As environmentalism hits the mainstream, gas-guzzling lawnmowers are giving way to -- goats. The latest goat-getter is Google, which decided to rent some goats from California Grazing to mow the fields at its Mountain View headquarters (via Treehugger).

A herder brings about 200 goats and they spend roughly a week with us at Google, eating the grass and fertilizing at the same time. The goats are herded with the help of Jen, a border collie. It costs us about the same as mowing, and goats are a lot cuter to watch than lawn mowers.
In fact, goats can serve as unusual live entertainment in urban areas. Last September, the Los Angeles Community Redevelopment Agency brought in goats to clean up a steep downtown area -- prompting passersby to stop and watch. "Some wondered whether the goats were part of a movie scene or some kind of performance art, while others made jokes about the approaching lunch hour and goat barbecue," reported the L.A. Times, which also noted that the goats' services were several thousand dollars cheaper -- and a lot more eco-friendly -- than a weed whacking crew.

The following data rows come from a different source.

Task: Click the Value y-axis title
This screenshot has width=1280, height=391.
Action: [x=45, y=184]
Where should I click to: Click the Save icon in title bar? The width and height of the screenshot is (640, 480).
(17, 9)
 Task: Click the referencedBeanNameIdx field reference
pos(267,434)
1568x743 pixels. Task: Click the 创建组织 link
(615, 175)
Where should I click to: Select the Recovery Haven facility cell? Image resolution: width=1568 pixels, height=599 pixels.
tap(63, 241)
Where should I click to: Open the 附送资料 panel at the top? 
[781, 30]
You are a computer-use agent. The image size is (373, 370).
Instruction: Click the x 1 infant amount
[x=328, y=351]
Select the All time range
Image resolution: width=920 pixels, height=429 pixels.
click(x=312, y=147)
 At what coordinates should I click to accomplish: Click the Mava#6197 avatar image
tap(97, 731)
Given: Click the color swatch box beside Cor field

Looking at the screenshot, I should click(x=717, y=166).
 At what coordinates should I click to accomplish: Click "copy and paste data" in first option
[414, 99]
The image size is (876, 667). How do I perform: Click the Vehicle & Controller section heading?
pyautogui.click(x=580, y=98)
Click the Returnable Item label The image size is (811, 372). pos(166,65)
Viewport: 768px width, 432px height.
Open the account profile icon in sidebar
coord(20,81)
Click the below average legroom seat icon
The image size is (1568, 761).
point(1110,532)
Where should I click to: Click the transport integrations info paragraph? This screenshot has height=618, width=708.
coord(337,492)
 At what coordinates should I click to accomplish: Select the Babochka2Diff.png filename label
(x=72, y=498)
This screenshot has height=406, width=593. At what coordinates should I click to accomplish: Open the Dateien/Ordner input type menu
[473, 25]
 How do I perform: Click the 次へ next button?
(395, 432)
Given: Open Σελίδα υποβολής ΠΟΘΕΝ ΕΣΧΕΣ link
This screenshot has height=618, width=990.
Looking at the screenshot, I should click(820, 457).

Mesa, Ariz., also had goats clean up 30 acres earlier this year. In addition to saving money, the goats also just do a better job than polluting machines, according to the City of Mesa's website:

Goats possess a unique characteristic that separates them from almost all other types of livestock; they will eat just about anything resembling a plant. They can clear vegetation from hard-to-reach places, and they'll eat the seeds that pesticides and mowing leave behind, preventing vegetation from coming back next year.

Efficient! Got goats in your neighborhood?